JONNY HAYES was in tears the last time he was on the Hampden pitch and Celtic lifted the Scottish Cup.
It was May 27 2017 and the Irishman lay defected on the rain-soaked surface following Tom Rogic’s dramatic late winner to clinch the treble in Brendan Rodgers’ debut season.
Hayes had opened the scoring for Aberdeen early on when he thumped a first-time drive beyond Craig Gordon following a right-wing corner-kick.
The lead lasted mere minutes before Stuart Armstrong rifled the equaliser past the stretching Joe Lewis and then the Wizard of Oz applied the special finishing touch to take the glittering prize to Parkhead.
RED ALERT…Jonny Hayes silences the Celtic support after giving Aberdeen the lead in the Scottish Cup Final two years ago.

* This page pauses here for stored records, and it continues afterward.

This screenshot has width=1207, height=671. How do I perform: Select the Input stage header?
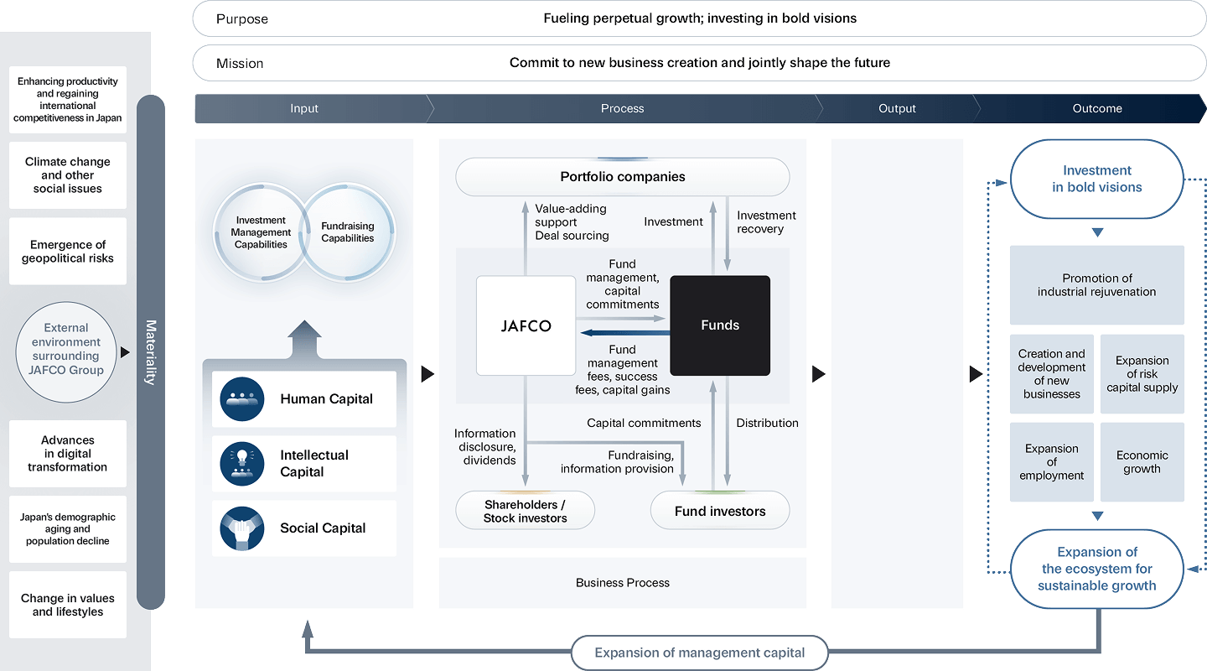pyautogui.click(x=304, y=108)
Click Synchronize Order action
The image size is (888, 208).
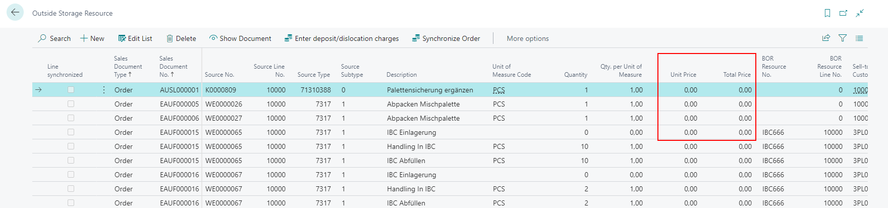coord(446,38)
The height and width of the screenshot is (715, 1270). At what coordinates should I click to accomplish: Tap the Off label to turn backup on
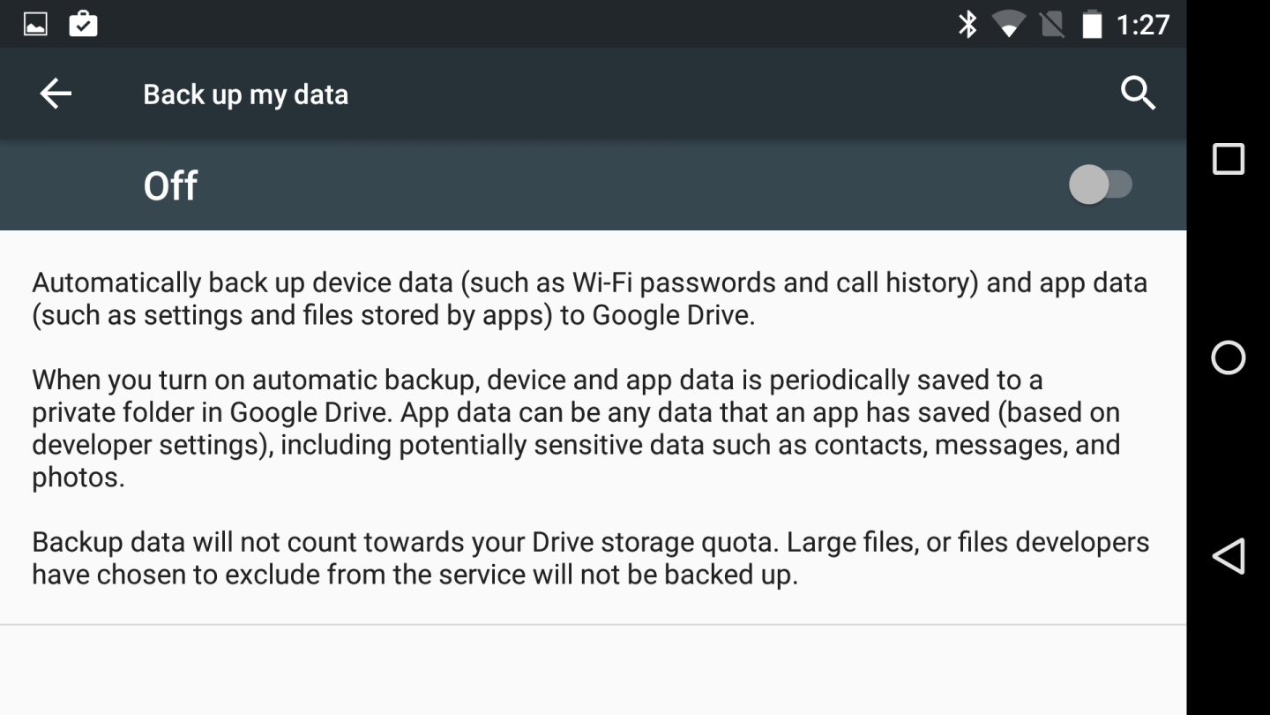170,184
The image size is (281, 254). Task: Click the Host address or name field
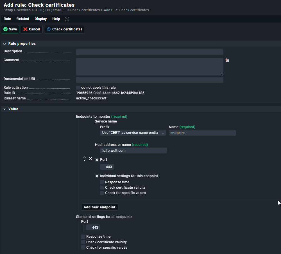click(133, 151)
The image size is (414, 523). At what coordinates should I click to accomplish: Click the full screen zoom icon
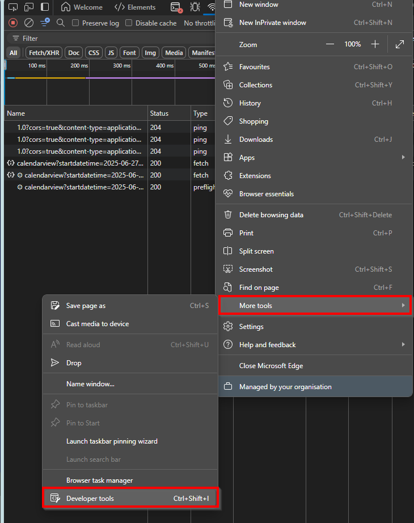400,44
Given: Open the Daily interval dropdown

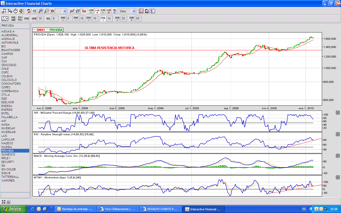Looking at the screenshot, I should click(128, 11).
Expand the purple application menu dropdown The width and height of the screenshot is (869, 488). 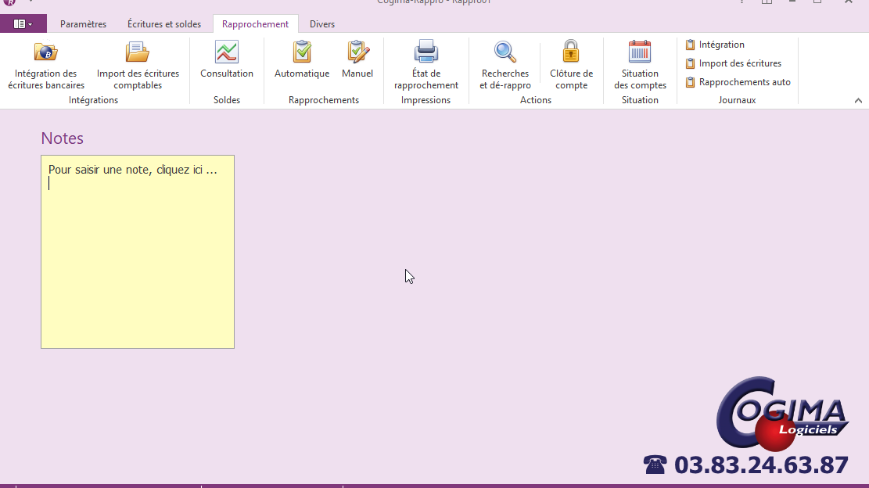23,24
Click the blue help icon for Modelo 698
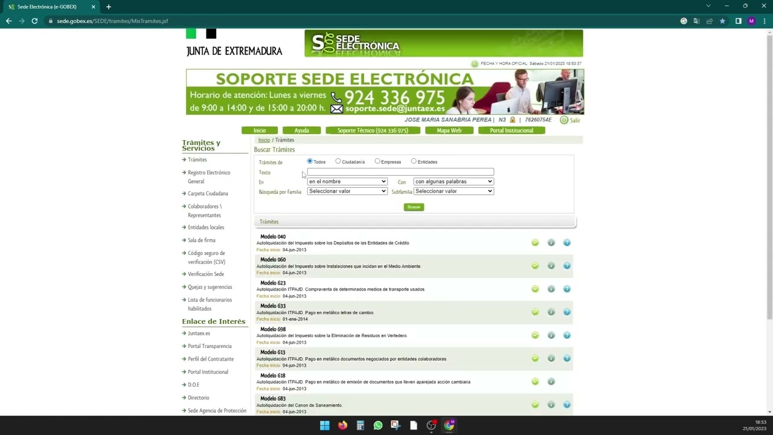 point(566,335)
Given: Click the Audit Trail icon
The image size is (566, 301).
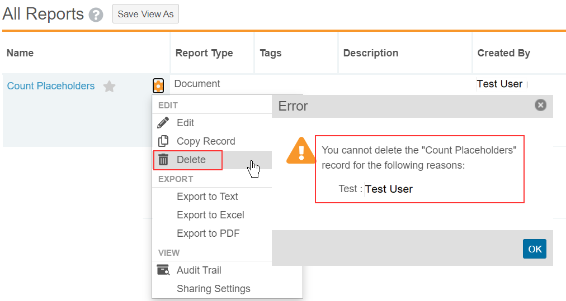Looking at the screenshot, I should click(163, 270).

Hayes, recovering from a broken leg sustained in the Boxing Day encounter against Dundee at Dens Park, played no part in last season’s 2-0 success over Motherwell with Callum McGregor and Olivier Ntcham on target.
Now the versatile 31-year-old winger is hoping for better fortune as the Hoops face Hearts in the grand finale at Hampden on Saturday.
Hayes, speaking to the Celtic website, said: “There’s obviously a lot of hard work to get to this point, not just month or this season, it’s been three years in the making. It’s nice to look forward to a Cup Final in any circumstances, never mind the one we’re in.
“No matter what team you play for, no matter in which league you play your football, to have a Trophy Day and Cup Final as your last two games – take away the fact we’re on for a treble treble – anyone would bite your hand off for that.”
HOOP HOOP HOORAY…Jonny Hayes joins in with his Celtic team-mates after last month’s 3-0 Scottish Cup semi-final triumph over Dons.
Looking ahead to next season, he added: “Being able to compete for a ninth league title is remarkable, especially when you consider the competitiveness of modern football. There was, of course, a long spell in the 1990s when Celtic were less successful – but now there’s dominance on our side.
“You can never take any of it for granted.
“I’ve seen the league when our rivals were winning titles and, while it’s the flip-side now, there are a lot of people out there who won’t remember the bad times. That’s why standards nowadays are so high. People almost expect trophies, they expect dominance.
“We really enjoyed Trophy Day at the weekend and we now turn our full attention to another game against Hearts, this time at Hampden.
“We know we’re up against a very good side, but we want to win and ensure we go down in history.”